In particular, the drain current could be modulated by approximately five orders of magnitude with applied gate bias. The SAMFETs are normally off p-channel transistors, so a negative gate voltage increases the conductance of the channel.
Typical threshold voltages were approximately -0.2V. No degradation was observed with modulation frequencies up to 105cycles/ sec and no resonant tunneling features or charging effects were observed in room-temperature characteristics. Subsequently, the researchers combined two SAMFETs to make an inverter, a building block of more complex logic circuits. A gain of six was obtained.
While development is still under way, the goal is to have a viable technology in the 2012 timeframe when the physical limits of current IC technology run out.
A new plasma-enhanced atomic layer deposition (PEALD) tool from Genitech Inc., Daejon, Korea, promises more flexible chemistries and faster processing for ultrathin, conformal films. The tool was described by Wonyong Koh at a Gate Stack Engineering conference at Semi Southwest in Austin, TX. The tool uses a folded lateral reactor design to suppress turbulence for a rapid gas supply, and offers a small footprint, according to Koh. He reported using the tool for Al2O3 and Ta2O5 films, and said that some Japanese DRAM manufacturers were already using tantalum pentoxide for DRAMs although this was not yet being done in Korea. This design eliminates the purge pulse steps required in ALCVD systems, and thus speeds throughput, and plasma produces very high quality films with excellent step coverage and uniformity. It may be applicable to high-k thin gate dielectrics, offering a much wider range of chemical sources than are usable in CVD equipment, according to Koh.
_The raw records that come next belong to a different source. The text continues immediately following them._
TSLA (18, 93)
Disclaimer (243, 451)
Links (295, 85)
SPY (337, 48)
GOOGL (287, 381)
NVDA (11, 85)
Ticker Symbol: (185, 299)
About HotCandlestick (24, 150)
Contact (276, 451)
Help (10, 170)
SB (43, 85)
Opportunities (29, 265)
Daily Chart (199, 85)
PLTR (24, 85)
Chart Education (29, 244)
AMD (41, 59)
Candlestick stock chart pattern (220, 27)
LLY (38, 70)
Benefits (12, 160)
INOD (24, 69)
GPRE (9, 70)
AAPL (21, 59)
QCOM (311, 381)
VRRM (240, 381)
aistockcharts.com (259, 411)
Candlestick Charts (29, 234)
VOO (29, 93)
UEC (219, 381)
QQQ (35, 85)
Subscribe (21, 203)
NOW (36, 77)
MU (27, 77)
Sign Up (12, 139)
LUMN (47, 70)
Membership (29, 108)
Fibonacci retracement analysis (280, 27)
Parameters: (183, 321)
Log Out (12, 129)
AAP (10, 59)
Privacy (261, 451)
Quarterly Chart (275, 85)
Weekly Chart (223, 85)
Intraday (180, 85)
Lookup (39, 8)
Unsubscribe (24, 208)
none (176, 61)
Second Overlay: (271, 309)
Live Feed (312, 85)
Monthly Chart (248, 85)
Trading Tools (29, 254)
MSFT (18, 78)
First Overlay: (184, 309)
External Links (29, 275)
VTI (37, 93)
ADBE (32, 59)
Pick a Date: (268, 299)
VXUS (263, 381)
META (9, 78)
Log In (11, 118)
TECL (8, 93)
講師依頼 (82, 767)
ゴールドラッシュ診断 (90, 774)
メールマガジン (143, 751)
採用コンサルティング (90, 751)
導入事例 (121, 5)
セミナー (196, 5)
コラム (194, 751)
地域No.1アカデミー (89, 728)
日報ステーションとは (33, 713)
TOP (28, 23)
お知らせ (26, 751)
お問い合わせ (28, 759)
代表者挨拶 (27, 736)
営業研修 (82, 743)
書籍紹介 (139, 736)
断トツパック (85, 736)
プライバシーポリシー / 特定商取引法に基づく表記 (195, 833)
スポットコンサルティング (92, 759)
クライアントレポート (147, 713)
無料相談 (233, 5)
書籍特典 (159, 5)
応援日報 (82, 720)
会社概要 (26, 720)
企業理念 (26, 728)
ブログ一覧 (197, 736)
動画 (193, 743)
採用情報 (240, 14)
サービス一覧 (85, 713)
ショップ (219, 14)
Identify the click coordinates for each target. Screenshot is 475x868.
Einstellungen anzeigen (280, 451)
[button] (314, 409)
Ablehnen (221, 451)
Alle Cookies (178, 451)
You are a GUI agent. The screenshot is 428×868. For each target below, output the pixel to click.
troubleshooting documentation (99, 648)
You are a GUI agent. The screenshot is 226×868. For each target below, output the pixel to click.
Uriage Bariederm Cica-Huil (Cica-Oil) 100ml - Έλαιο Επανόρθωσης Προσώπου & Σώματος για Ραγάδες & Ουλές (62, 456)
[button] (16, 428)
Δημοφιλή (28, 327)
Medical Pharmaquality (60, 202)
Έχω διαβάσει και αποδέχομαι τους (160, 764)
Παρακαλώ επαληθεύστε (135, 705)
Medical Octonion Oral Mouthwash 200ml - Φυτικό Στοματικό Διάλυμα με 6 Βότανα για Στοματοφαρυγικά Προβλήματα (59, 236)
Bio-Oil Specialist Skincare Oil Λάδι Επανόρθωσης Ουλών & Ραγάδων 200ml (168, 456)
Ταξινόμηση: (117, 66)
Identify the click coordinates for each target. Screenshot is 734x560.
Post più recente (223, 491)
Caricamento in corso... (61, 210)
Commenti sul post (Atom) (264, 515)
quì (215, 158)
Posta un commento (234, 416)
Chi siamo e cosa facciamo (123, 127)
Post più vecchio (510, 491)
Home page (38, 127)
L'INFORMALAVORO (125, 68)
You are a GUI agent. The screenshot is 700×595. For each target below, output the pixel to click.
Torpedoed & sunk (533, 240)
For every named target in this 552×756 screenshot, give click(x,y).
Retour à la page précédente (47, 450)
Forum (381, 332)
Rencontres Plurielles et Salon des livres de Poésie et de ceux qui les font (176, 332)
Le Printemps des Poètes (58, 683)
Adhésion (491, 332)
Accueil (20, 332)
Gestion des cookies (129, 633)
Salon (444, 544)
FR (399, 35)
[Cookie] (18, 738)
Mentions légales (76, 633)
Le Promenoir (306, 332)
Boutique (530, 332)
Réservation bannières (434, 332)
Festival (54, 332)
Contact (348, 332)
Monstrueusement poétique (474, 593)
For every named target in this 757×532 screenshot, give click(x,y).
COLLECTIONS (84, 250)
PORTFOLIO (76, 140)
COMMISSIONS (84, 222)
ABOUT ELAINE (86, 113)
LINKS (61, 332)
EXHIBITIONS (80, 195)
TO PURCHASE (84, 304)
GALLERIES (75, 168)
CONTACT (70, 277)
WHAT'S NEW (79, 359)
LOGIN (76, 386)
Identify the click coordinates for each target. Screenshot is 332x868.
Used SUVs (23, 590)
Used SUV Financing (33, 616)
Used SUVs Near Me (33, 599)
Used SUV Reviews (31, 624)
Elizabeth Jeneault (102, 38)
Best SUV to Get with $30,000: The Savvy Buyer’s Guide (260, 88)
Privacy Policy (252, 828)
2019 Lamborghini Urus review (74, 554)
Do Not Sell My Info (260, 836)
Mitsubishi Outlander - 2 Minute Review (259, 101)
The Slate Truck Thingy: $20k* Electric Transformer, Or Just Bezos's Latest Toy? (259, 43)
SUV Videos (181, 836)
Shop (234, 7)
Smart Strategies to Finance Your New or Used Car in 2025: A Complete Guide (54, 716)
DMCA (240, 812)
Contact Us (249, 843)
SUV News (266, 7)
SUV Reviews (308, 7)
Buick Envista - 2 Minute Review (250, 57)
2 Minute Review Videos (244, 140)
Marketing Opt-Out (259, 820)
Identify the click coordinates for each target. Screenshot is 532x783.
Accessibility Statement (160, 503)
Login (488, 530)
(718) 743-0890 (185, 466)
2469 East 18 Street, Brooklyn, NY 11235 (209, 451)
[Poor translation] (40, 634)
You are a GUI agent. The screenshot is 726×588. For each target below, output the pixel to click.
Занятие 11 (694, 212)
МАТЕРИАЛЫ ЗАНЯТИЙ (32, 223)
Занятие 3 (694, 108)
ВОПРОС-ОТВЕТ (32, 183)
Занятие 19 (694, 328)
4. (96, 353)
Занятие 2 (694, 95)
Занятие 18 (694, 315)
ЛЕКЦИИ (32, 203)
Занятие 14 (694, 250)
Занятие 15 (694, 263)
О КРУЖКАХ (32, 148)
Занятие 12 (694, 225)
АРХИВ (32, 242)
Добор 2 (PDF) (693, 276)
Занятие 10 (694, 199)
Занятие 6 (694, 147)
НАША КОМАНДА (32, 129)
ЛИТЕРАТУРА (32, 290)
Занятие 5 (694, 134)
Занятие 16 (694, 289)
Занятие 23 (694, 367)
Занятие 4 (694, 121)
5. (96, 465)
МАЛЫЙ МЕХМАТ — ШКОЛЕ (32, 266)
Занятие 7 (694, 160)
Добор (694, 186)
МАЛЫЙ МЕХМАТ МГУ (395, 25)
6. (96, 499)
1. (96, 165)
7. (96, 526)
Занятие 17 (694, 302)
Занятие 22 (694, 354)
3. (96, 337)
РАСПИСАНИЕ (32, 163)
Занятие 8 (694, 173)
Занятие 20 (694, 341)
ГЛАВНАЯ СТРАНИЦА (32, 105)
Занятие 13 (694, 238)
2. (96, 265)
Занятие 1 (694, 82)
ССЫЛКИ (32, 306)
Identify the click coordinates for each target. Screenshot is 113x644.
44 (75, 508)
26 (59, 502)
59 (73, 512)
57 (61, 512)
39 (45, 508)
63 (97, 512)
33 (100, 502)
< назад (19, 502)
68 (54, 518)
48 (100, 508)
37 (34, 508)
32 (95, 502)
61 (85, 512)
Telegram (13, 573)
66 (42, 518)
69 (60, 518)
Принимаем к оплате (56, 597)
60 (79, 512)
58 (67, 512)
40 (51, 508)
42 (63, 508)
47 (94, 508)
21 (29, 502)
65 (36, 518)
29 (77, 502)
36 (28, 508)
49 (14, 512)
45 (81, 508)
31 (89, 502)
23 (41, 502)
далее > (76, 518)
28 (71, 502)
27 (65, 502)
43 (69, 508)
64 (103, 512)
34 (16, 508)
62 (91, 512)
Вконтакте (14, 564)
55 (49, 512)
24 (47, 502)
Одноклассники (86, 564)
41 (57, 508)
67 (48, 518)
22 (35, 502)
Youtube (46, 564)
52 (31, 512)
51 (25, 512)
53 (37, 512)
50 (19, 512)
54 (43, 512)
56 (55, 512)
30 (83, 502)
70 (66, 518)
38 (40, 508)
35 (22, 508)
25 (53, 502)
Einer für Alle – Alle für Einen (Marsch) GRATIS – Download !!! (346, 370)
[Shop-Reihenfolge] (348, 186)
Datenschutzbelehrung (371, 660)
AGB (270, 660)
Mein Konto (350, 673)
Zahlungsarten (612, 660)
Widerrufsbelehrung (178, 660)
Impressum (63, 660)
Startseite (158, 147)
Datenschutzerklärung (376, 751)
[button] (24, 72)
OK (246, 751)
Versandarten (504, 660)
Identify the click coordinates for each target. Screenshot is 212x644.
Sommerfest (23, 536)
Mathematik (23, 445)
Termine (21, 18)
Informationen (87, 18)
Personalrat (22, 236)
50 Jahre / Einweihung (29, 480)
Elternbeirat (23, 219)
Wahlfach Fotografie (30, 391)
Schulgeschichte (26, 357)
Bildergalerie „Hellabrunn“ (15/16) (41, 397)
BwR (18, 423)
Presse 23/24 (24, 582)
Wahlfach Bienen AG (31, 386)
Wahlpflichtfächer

Ta2O5 films by PEALD showed much smaller leakage current than films made by conventional MOCVD and ALD, Koh reported. The dielectric constants, calculated from the capacitance values, are in the range of 17 to 21, Koh said. Howard Huff of International Sematech, the session chairman, asked about wafer damage from the plasma, and Koh said that it had not proven to be a problem for DRAM devices.
Modelers at Sandia National Laboratories are helping micromachine designers choose the device they want fully fabricated through new nano-modeling programs. The need for previewing is important because microdesigns for telecommunications, inkjet printing, and medical and auto safety devices to name just a few are fighting for dominance in new, still unestablished fields, the research lab said. For this reason, researchers Vic Yarberry and Craig Jorgensen at Sandia have crafted 2D and 3D modeling programs to work with MEMS developers. The 3D program allows designers to twirl their virtual microdevices like airplane parts, the researchers explained, the still-imaginary part viewed from any perspective. Unworkable portions of the design can be changed or eliminated before not after fabrication work is paid for at the foundry. The simulation process takes time, anywhere from seconds to hours, but it's still a lot faster than waiting months to see what modifications should have been made.